In Folio: today, Matt Kinsman reports on an MPA conference session called “Who Controls Social Media at Your Magazine Brand?” To my ears, it’s a question that’s at odds with the essence of social media. It suggests that not only do magazine publishers not yet understand social media, they’re actually afraid of it. The unstated assumption seems to be that if someone doesn’t control it, all hell will break loose.
In his article, “For Publishers, Who Are the Gatekeepers of Social Media?”, Kinsman quotes Hearst’s Matthew Milner as asking whether all stakeholders should “be given the capability to tweet.” Moreover, asked Milner, “is the ultimate stakeholder necessarily editorial, or marketing, or could it even be the technology department, which may ultimately own the cost of social media?”

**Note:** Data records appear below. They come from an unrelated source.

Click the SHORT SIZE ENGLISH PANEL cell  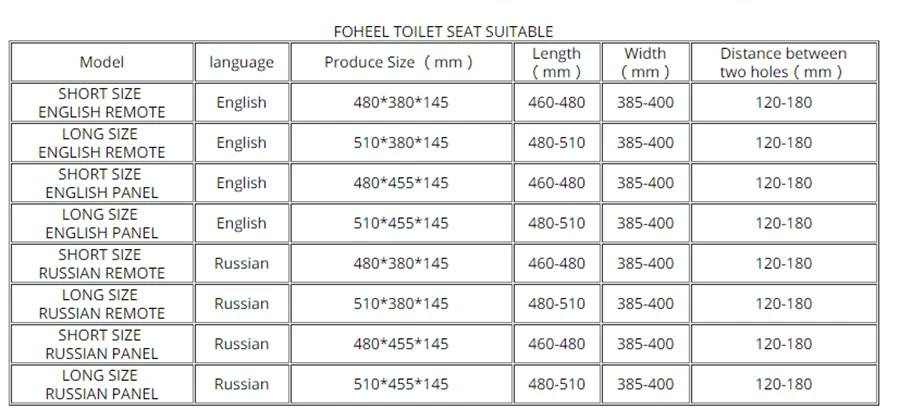pyautogui.click(x=102, y=183)
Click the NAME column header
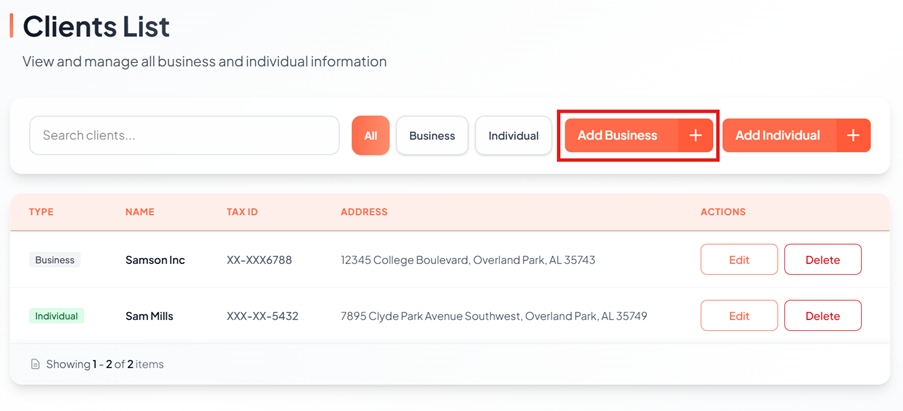 coord(139,212)
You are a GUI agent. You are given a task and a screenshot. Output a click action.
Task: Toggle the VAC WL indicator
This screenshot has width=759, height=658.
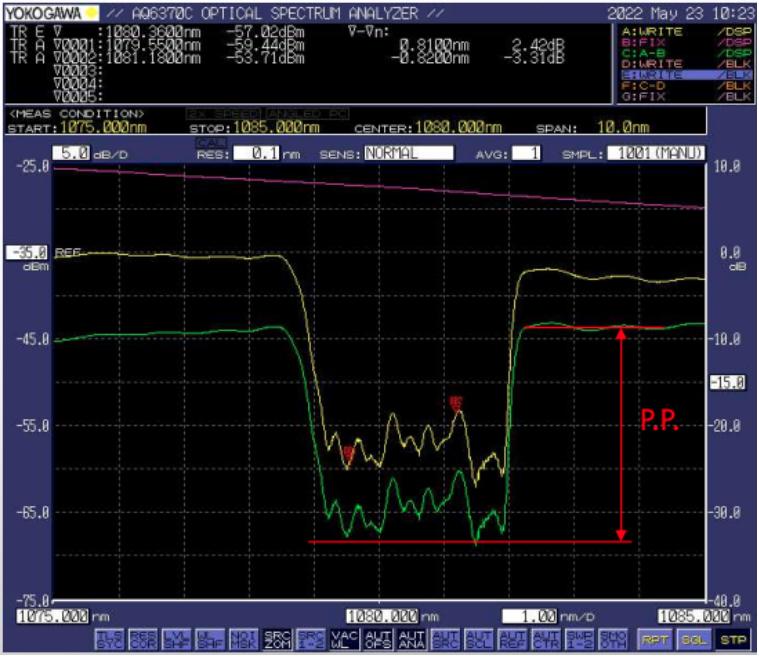coord(344,639)
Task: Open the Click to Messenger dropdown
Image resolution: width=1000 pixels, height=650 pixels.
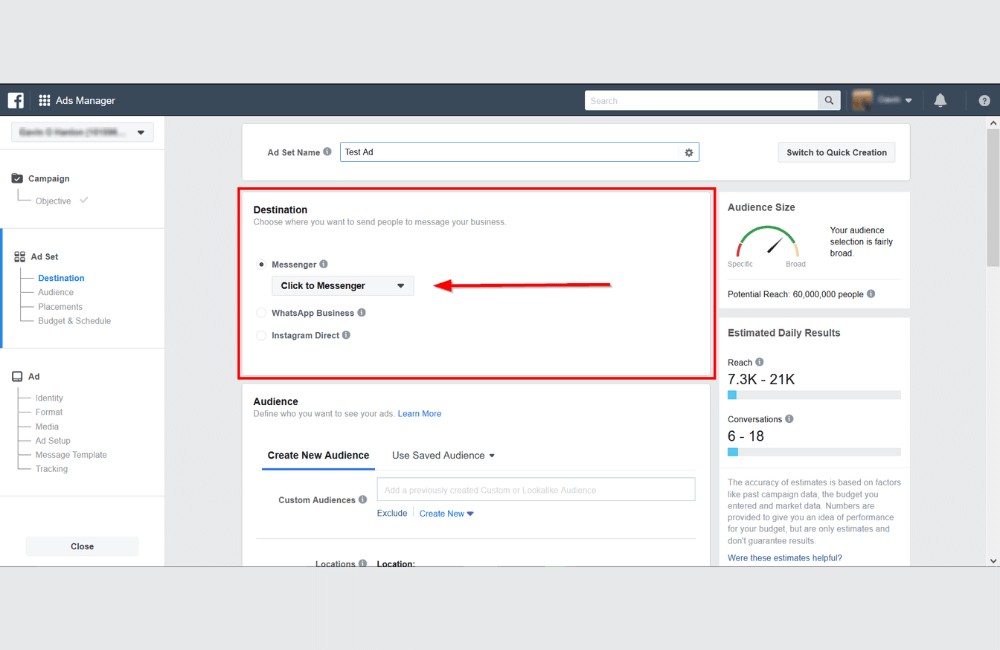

Thinking of social media in terms of control simply doesn’t work. Social media’s not a product you control, but a conversation you participate in.When you try to control a conversation or restrict who gets to talk, it won’t be very productive. You might make your point, but you won’t hear everything you should.
It makes sense to develop a clear brand strategy for social media and share it with all your publishing staff. But why should a single department, whether editorial, sales, or marketing, “get the keys to the engine”?
Perhaps I’m being naive, but I’d rather let leadership in a brand’s social media efforts develop naturally. In the end, if you try to rigorously control who is given access to social media and what they say, your efforts are bound to fail.